(Stored data)
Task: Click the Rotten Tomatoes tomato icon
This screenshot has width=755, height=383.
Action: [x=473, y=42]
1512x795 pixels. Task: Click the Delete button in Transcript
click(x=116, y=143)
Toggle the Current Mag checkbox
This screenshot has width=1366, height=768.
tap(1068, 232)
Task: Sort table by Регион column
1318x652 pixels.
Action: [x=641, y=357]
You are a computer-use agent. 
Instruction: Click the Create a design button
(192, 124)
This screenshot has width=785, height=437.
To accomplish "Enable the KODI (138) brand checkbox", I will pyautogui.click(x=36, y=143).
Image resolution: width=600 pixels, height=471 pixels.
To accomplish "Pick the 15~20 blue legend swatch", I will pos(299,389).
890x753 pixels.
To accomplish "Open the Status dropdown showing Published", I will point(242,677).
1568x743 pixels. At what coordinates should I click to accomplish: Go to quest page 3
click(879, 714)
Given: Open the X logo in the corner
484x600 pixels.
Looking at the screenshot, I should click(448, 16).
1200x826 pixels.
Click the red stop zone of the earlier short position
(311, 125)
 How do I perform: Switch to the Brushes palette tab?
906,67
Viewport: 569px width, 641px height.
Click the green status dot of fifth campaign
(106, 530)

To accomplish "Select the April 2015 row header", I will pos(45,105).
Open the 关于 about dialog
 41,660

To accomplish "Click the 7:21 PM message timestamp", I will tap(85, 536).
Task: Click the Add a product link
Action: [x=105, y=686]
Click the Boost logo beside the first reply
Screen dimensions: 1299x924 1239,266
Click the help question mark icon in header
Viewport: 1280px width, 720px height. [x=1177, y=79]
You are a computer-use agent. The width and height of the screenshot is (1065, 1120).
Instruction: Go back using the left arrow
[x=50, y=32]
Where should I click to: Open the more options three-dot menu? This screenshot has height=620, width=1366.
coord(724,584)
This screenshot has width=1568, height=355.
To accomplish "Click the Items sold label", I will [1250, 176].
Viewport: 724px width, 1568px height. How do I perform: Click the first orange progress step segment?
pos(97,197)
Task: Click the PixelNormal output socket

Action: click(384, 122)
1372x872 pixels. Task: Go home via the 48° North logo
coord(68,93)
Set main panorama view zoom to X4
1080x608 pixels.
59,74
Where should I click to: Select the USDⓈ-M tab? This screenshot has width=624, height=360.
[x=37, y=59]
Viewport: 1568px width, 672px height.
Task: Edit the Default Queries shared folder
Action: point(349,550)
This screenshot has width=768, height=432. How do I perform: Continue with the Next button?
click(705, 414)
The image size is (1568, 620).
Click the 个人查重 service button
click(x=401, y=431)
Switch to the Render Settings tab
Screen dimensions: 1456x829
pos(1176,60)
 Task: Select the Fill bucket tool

◆ Problem statement ◆
Copy all the data. Match it exactly.

◆ Task result ◆
Task: Click the Rotten Tomatoes tomato icon
This screenshot has width=755, height=383.
Action: [x=473, y=42]
1512x795 pixels. Task: Click the Delete button in Transcript
click(x=116, y=143)
Toggle the Current Mag checkbox
This screenshot has width=1366, height=768.
tap(1068, 232)
Task: Sort table by Регион column
1318x652 pixels.
Action: [x=641, y=357]
You are a computer-use agent. 
Instruction: Click the Create a design button
(192, 124)
This screenshot has width=785, height=437.
To accomplish "Enable the KODI (138) brand checkbox", I will pyautogui.click(x=36, y=143).
Image resolution: width=600 pixels, height=471 pixels.
To accomplish "Pick the 15~20 blue legend swatch", I will pos(299,389).
890x753 pixels.
To accomplish "Open the Status dropdown showing Published", I will point(242,677).
1568x743 pixels. At what coordinates should I click to accomplish: Go to quest page 3
click(879, 714)
Given: Open the X logo in the corner
484x600 pixels.
Looking at the screenshot, I should click(448, 16).
1200x826 pixels.
Click the red stop zone of the earlier short position
(311, 125)
 How do I perform: Switch to the Brushes palette tab?
906,67
Viewport: 569px width, 641px height.
Click the green status dot of fifth campaign
(106, 530)

To accomplish "Select the April 2015 row header", I will pos(45,105).
Open the 关于 about dialog
 41,660

To accomplish "Click the 7:21 PM message timestamp", I will tap(85, 536).
Task: Click the Add a product link
Action: [x=105, y=686]
Click the Boost logo beside the first reply
Screen dimensions: 1299x924 1239,266
Click the help question mark icon in header
Viewport: 1280px width, 720px height. [x=1177, y=79]
You are a computer-use agent. The width and height of the screenshot is (1065, 1120).
Instruction: Go back using the left arrow
[x=50, y=32]
Where should I click to: Open the more options three-dot menu? This screenshot has height=620, width=1366.
coord(724,584)
This screenshot has width=1568, height=355.
To accomplish "Click the Items sold label", I will [1250, 176].
Viewport: 724px width, 1568px height. How do I perform: Click the first orange progress step segment?
pos(97,197)
Task: Click the PixelNormal output socket

Action: click(384, 122)
1372x872 pixels. Task: Go home via the 48° North logo
coord(68,93)
Set main panorama view zoom to X4
1080x608 pixels.
59,74
Where should I click to: Select the USDⓈ-M tab? This screenshot has width=624, height=360.
[x=37, y=59]
Viewport: 1568px width, 672px height.
Task: Edit the Default Queries shared folder
Action: point(349,550)
This screenshot has width=768, height=432. How do I perform: Continue with the Next button?
click(705, 414)
The image size is (1568, 620).
Click the 个人查重 service button
click(x=401, y=431)
Switch to the Render Settings tab
Screen dimensions: 1456x829
pos(1176,60)
 Task: Select the Fill bucket tool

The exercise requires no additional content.